Required action
Every record, from the first line to the last, needs to be given again exactly.

(Saved entries)
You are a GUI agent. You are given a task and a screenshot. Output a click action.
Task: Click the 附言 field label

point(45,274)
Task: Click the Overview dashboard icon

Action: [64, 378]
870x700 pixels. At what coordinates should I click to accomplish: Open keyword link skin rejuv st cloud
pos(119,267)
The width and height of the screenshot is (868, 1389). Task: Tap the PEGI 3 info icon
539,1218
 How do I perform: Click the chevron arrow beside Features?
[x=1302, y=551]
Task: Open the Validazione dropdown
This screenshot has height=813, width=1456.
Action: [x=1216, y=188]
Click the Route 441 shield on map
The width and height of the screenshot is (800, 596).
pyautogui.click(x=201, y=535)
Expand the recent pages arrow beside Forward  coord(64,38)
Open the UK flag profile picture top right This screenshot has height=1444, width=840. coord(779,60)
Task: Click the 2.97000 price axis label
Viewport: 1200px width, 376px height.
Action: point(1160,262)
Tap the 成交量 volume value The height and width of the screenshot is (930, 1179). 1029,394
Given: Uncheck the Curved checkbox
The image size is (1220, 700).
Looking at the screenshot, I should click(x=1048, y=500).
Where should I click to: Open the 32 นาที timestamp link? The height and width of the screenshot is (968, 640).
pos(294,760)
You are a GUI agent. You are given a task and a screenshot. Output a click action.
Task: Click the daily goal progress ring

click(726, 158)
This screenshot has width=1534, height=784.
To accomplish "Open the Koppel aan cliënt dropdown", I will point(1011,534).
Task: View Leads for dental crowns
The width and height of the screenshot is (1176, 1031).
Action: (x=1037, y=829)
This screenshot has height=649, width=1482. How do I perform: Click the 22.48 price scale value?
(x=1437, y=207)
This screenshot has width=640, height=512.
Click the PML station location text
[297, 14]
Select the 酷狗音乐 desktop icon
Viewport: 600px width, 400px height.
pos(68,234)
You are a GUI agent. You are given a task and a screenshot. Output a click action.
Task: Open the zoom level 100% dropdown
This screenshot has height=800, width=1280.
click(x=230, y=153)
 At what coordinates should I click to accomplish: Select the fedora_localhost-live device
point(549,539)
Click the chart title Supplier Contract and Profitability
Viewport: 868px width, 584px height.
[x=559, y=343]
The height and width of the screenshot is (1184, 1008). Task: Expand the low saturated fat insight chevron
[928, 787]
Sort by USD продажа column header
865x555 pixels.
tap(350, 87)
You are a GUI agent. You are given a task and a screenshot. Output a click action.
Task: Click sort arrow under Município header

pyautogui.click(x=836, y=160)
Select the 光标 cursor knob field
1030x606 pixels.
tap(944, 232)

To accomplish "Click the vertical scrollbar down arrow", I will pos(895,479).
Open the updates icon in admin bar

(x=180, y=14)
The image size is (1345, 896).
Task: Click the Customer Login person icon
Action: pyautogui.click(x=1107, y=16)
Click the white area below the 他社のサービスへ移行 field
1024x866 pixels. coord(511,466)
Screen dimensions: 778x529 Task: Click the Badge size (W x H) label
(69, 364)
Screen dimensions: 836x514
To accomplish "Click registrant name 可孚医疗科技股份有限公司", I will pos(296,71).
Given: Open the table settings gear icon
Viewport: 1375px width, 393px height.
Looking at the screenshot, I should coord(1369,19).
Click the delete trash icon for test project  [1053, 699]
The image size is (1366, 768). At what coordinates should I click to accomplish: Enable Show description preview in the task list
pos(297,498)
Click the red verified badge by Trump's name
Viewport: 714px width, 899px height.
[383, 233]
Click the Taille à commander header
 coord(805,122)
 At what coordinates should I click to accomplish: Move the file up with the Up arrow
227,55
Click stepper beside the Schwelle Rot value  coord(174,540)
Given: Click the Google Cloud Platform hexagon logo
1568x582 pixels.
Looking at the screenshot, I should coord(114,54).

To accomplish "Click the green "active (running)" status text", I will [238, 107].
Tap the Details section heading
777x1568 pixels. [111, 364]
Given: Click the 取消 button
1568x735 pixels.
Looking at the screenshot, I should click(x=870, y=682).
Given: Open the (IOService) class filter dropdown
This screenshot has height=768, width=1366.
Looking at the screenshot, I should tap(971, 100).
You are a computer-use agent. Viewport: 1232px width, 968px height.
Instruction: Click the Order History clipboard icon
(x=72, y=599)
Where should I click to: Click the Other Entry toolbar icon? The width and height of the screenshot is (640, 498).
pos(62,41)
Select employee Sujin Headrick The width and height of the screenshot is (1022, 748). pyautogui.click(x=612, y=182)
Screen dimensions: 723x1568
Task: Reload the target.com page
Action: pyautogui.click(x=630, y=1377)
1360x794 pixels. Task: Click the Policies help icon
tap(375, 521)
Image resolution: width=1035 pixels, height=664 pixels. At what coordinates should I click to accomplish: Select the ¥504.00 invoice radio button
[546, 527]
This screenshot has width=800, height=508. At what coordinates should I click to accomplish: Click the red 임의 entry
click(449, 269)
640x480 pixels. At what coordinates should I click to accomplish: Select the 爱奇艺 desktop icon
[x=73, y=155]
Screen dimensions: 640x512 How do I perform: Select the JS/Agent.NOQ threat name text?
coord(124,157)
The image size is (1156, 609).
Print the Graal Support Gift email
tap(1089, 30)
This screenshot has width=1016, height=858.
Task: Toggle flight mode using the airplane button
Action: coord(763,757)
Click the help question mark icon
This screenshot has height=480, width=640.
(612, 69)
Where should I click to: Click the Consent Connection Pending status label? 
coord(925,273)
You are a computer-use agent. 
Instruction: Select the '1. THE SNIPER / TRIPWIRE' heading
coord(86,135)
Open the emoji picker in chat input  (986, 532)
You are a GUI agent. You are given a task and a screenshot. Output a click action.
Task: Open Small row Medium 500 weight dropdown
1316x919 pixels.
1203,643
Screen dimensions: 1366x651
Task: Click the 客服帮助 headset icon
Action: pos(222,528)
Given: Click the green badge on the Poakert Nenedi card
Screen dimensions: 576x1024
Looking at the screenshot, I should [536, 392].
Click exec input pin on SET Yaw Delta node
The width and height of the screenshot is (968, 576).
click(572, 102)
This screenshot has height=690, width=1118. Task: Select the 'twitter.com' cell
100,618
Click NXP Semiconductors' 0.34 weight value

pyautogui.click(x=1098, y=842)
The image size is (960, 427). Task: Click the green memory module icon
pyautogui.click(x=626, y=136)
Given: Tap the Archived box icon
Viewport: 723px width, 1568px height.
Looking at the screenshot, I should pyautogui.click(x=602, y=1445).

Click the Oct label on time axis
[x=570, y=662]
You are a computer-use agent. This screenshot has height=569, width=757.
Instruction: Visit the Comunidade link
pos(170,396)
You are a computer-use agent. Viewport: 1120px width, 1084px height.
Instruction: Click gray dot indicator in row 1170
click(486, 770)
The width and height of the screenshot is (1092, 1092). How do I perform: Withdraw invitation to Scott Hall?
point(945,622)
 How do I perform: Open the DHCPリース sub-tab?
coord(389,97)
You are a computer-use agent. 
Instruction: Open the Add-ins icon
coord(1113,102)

Result of this exercise
You are a GUI agent. You are given a task and a screenshot. Output a click action.
Task: Click the 附言 field label

point(45,274)
Task: Click the Overview dashboard icon

Action: [64, 378]
870x700 pixels. At what coordinates should I click to accomplish: Open keyword link skin rejuv st cloud
pos(119,267)
The width and height of the screenshot is (868, 1389). Task: Tap the PEGI 3 info icon
539,1218
 How do I perform: Click the chevron arrow beside Features?
[x=1302, y=551]
Task: Open the Validazione dropdown
This screenshot has height=813, width=1456.
Action: [x=1216, y=188]
Click the Route 441 shield on map
The width and height of the screenshot is (800, 596).
pyautogui.click(x=201, y=535)
Expand the recent pages arrow beside Forward  coord(64,38)
Open the UK flag profile picture top right This screenshot has height=1444, width=840. coord(779,60)
Task: Click the 2.97000 price axis label
Viewport: 1200px width, 376px height.
Action: point(1160,262)
Tap the 成交量 volume value The height and width of the screenshot is (930, 1179). 1029,394
Given: Uncheck the Curved checkbox
The image size is (1220, 700).
Looking at the screenshot, I should click(x=1048, y=500).
Where should I click to: Open the 32 นาที timestamp link? The height and width of the screenshot is (968, 640).
pos(294,760)
You are a GUI agent. You are given a task and a screenshot. Output a click action.
Task: Click the daily goal progress ring

click(726, 158)
This screenshot has width=1534, height=784.
To accomplish "Open the Koppel aan cliënt dropdown", I will point(1011,534).
Task: View Leads for dental crowns
The width and height of the screenshot is (1176, 1031).
Action: (x=1037, y=829)
This screenshot has height=649, width=1482. How do I perform: Click the 22.48 price scale value?
(x=1437, y=207)
This screenshot has width=640, height=512.
Click the PML station location text
[297, 14]
Select the 酷狗音乐 desktop icon
Viewport: 600px width, 400px height.
pos(68,234)
You are a GUI agent. You are given a task and a screenshot. Output a click action.
Task: Open the zoom level 100% dropdown
This screenshot has height=800, width=1280.
click(x=230, y=153)
 At what coordinates should I click to accomplish: Select the fedora_localhost-live device
point(549,539)
Click the chart title Supplier Contract and Profitability
Viewport: 868px width, 584px height.
[x=559, y=343]
The height and width of the screenshot is (1184, 1008). Task: Expand the low saturated fat insight chevron
[928, 787]
Sort by USD продажа column header
865x555 pixels.
tap(350, 87)
You are a GUI agent. You are given a task and a screenshot. Output a click action.
Task: Click sort arrow under Município header

pyautogui.click(x=836, y=160)
Select the 光标 cursor knob field
1030x606 pixels.
tap(944, 232)

To accomplish "Click the vertical scrollbar down arrow", I will pos(895,479).
Open the updates icon in admin bar

(x=180, y=14)
The image size is (1345, 896).
Task: Click the Customer Login person icon
Action: pyautogui.click(x=1107, y=16)
Click the white area below the 他社のサービスへ移行 field
1024x866 pixels. coord(511,466)
Screen dimensions: 778x529 Task: Click the Badge size (W x H) label
(69, 364)
Screen dimensions: 836x514
To accomplish "Click registrant name 可孚医疗科技股份有限公司", I will pos(296,71).
Given: Open the table settings gear icon
Viewport: 1375px width, 393px height.
Looking at the screenshot, I should coord(1369,19).
Click the delete trash icon for test project  [1053, 699]
The image size is (1366, 768). At what coordinates should I click to accomplish: Enable Show description preview in the task list
pos(297,498)
Click the red verified badge by Trump's name
Viewport: 714px width, 899px height.
[383, 233]
Click the Taille à commander header
 coord(805,122)
 At what coordinates should I click to accomplish: Move the file up with the Up arrow
227,55
Click stepper beside the Schwelle Rot value  coord(174,540)
Given: Click the Google Cloud Platform hexagon logo
1568x582 pixels.
Looking at the screenshot, I should coord(114,54).

To accomplish "Click the green "active (running)" status text", I will [238, 107].
Tap the Details section heading
777x1568 pixels. [111, 364]
Given: Click the 取消 button
1568x735 pixels.
Looking at the screenshot, I should click(x=870, y=682).
Given: Open the (IOService) class filter dropdown
This screenshot has height=768, width=1366.
Looking at the screenshot, I should tap(971, 100).
You are a computer-use agent. Viewport: 1232px width, 968px height.
Instruction: Click the Order History clipboard icon
(x=72, y=599)
Where should I click to: Click the Other Entry toolbar icon? The width and height of the screenshot is (640, 498).
pos(62,41)
Select employee Sujin Headrick The width and height of the screenshot is (1022, 748). pyautogui.click(x=612, y=182)
Screen dimensions: 723x1568
Task: Reload the target.com page
Action: pyautogui.click(x=630, y=1377)
1360x794 pixels. Task: Click the Policies help icon
tap(375, 521)
Image resolution: width=1035 pixels, height=664 pixels. At what coordinates should I click to accomplish: Select the ¥504.00 invoice radio button
[546, 527]
This screenshot has width=800, height=508. At what coordinates should I click to accomplish: Click the red 임의 entry
click(449, 269)
640x480 pixels. At what coordinates should I click to accomplish: Select the 爱奇艺 desktop icon
[x=73, y=155]
Screen dimensions: 640x512 How do I perform: Select the JS/Agent.NOQ threat name text?
coord(124,157)
The image size is (1156, 609).
Print the Graal Support Gift email
tap(1089, 30)
This screenshot has width=1016, height=858.
Task: Toggle flight mode using the airplane button
Action: coord(763,757)
Click the help question mark icon
This screenshot has height=480, width=640.
(612, 69)
Where should I click to: Click the Consent Connection Pending status label? 
coord(925,273)
You are a computer-use agent. 
Instruction: Select the '1. THE SNIPER / TRIPWIRE' heading
coord(86,135)
Open the emoji picker in chat input  (986, 532)
You are a GUI agent. You are given a task and a screenshot. Output a click action.
Task: Open Small row Medium 500 weight dropdown
1316x919 pixels.
1203,643
Screen dimensions: 1366x651
Task: Click the 客服帮助 headset icon
Action: pos(222,528)
Given: Click the green badge on the Poakert Nenedi card
Screen dimensions: 576x1024
Looking at the screenshot, I should [536, 392].
Click exec input pin on SET Yaw Delta node
The width and height of the screenshot is (968, 576).
click(572, 102)
This screenshot has height=690, width=1118. Task: Select the 'twitter.com' cell
100,618
Click NXP Semiconductors' 0.34 weight value

pyautogui.click(x=1098, y=842)
The image size is (960, 427). Task: Click the green memory module icon
pyautogui.click(x=626, y=136)
Given: Tap the Archived box icon
Viewport: 723px width, 1568px height.
Looking at the screenshot, I should pyautogui.click(x=602, y=1445).

Click the Oct label on time axis
[x=570, y=662]
You are a computer-use agent. This screenshot has height=569, width=757.
Instruction: Visit the Comunidade link
pos(170,396)
You are a computer-use agent. Viewport: 1120px width, 1084px height.
Instruction: Click gray dot indicator in row 1170
click(486, 770)
The width and height of the screenshot is (1092, 1092). How do I perform: Withdraw invitation to Scott Hall?
point(945,622)
 How do I perform: Open the DHCPリース sub-tab?
coord(389,97)
You are a computer-use agent. 
Instruction: Open the Add-ins icon
coord(1113,102)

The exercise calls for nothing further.